**DIRECTIVE**.
Quote in full, word for word, the devotional below that compares the church to a store.

(Beginning of TEXT EXCERPT)

Tuesday, January 31, 2012

What's "In Store" for the Church?

Php 2:20 For I have no one like-minded, who will sincerely care for your state. 21 For all seek their own, not the things which are of Christ Jesus. 22 But you know [Timothy’s] proven character, that as a son with his father he served with me in the gospel.
God’s Word compares the church to a body, in which each of us is to be a functioning, contributing part. Christ and the church are also parallel in some ways to a husband and wife. We are like a kingdom, a holy nation, and a royal priesthood. Could the church also be similar to a store? Who might we see when we shop, and what do they teach us?
First is the browser. He or she is “just looking,” maybe not even for anything in particular. The browser has no stake at all in the store but just stops in from time to time when it’s convenient. If the salesperson offers too much help, the browser may feel pushed and decide to leave. If the store should close, the browser feels no great loss.
Second is the customer. He wants or needs something, perhaps several things. He’s looking for good selection, low price, and solid value. If he finds all that at the store, he may make a purchase. If he does not he will move on.
Third is the employee. He punches a clock, does what he is paid to do, collects his pay, and leaves. He does not have to come early, stay late, or even enjoy what he does. He will likely stay at the store – unless and until another boss offers higher pay, better hours, or greater benefits. He has some degree of loyalty, but he may still be looking at options.
Fourth is the manager. He is in charge of tasks, people, and schedules. He has been with the store for a while. He has accepted more responsibility and received more rewards. He feels more loyal to the owner and the company. He may be on a clock, but he will come and work just about anytime he feels that work is required. He is trustworthy and reliable. However, if he becomes discouraged by difficult circumstances, daunting challenges, or demanding people … the owner will need to find a replacement.

(End of TEXT EXCERPT)
(Beginning of DATA LISTING)

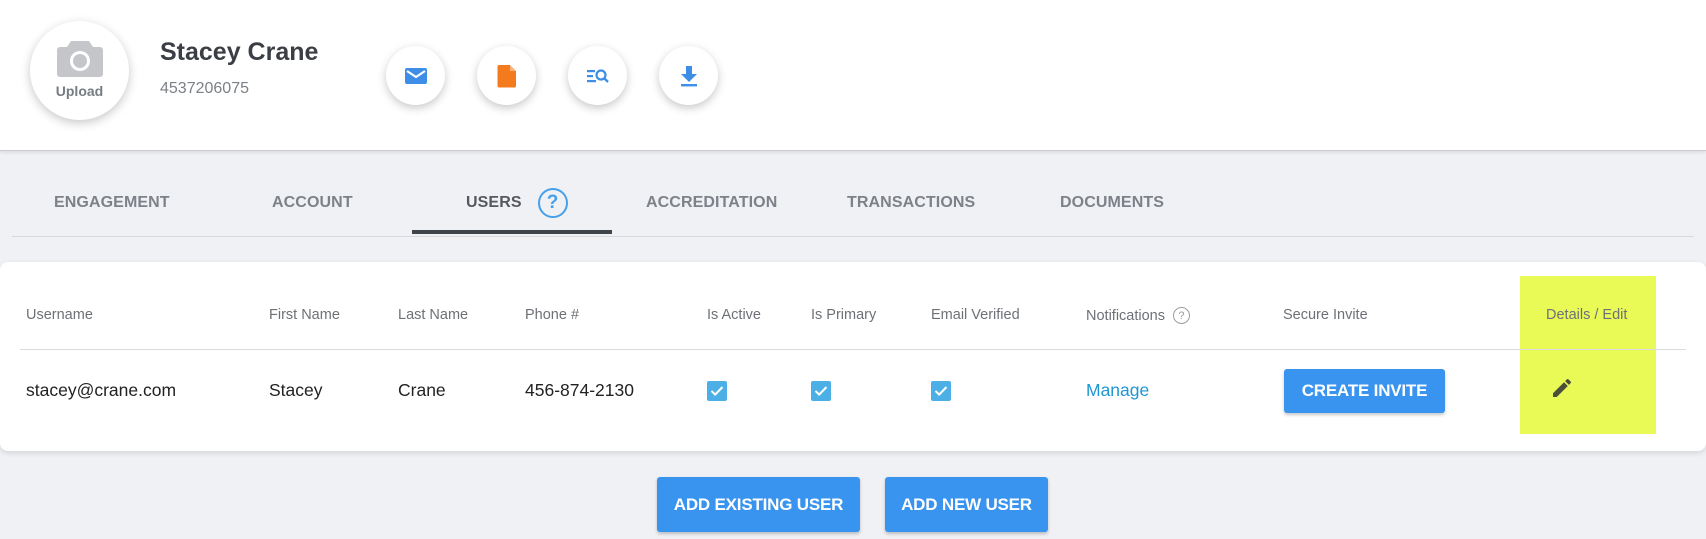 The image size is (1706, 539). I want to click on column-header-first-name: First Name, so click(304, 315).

(End of DATA LISTING)
(Beginning of DATA LISTING)

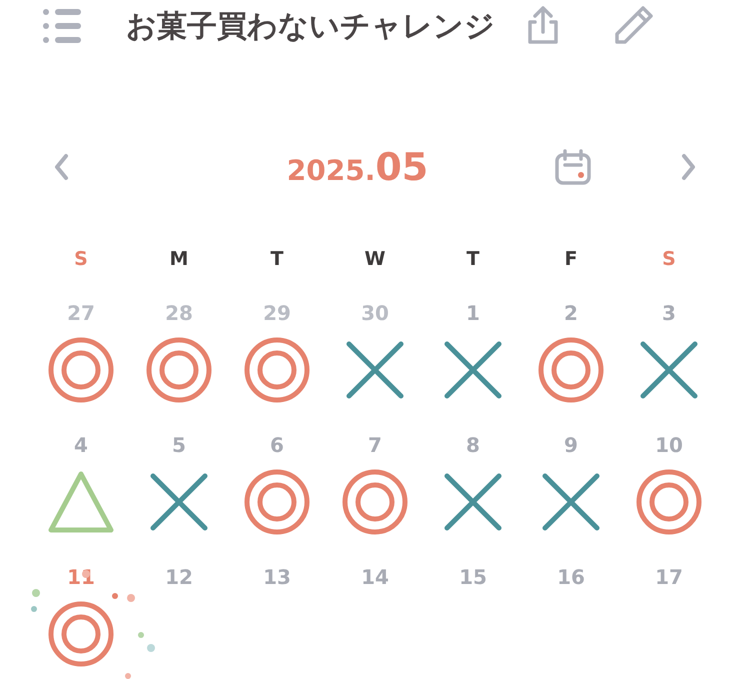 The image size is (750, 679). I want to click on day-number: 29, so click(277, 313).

(End of DATA LISTING)

**ANSWER BOX**.
Tuesday, January 31, 2012

What's "In Store" for the Church?

Php 2:20 For I have no one like-minded, who will sincerely care for your state. 21 For all seek their own, not the things which are of Christ Jesus. 22 But you know [Timothy’s] proven character, that as a son with his father he served with me in the gospel.
God’s Word compares the church to a body, in which each of us is to be a functioning, contributing part. Christ and the church are also parallel in some ways to a husband and wife. We are like a kingdom, a holy nation, and a royal priesthood. Could the church also be similar to a store? Who might we see when we shop, and what do they teach us?
First is the browser. He or she is “just looking,” maybe not even for anything in particular. The browser has no stake at all in the store but just stops in from time to time when it’s convenient. If the salesperson offers too much help, the browser may feel pushed and decide to leave. If the store should close, the browser feels no great loss.
Second is the customer. He wants or needs something, perhaps several things. He’s looking for good selection, low price, and solid value. If he finds all that at the store, he may make a purchase. If he does not he will move on.
Third is the employee. He punches a clock, does what he is paid to do, collects his pay, and leaves. He does not have to come early, stay late, or even enjoy what he does. He will likely stay at the store – unless and until another boss offers higher pay, better hours, or greater benefits. He has some degree of loyalty, but he may still be looking at options.
Fourth is the manager. He is in charge of tasks, people, and schedules. He has been with the store for a while. He has accepted more responsibility and received more rewards. He feels more loyal to the owner and the company. He may be on a clock, but he will come and work just about anytime he feels that work is required. He is trustworthy and reliable. However, if he becomes discouraged by difficult circumstances, daunting challenges, or demanding people … the owner will need to find a replacement.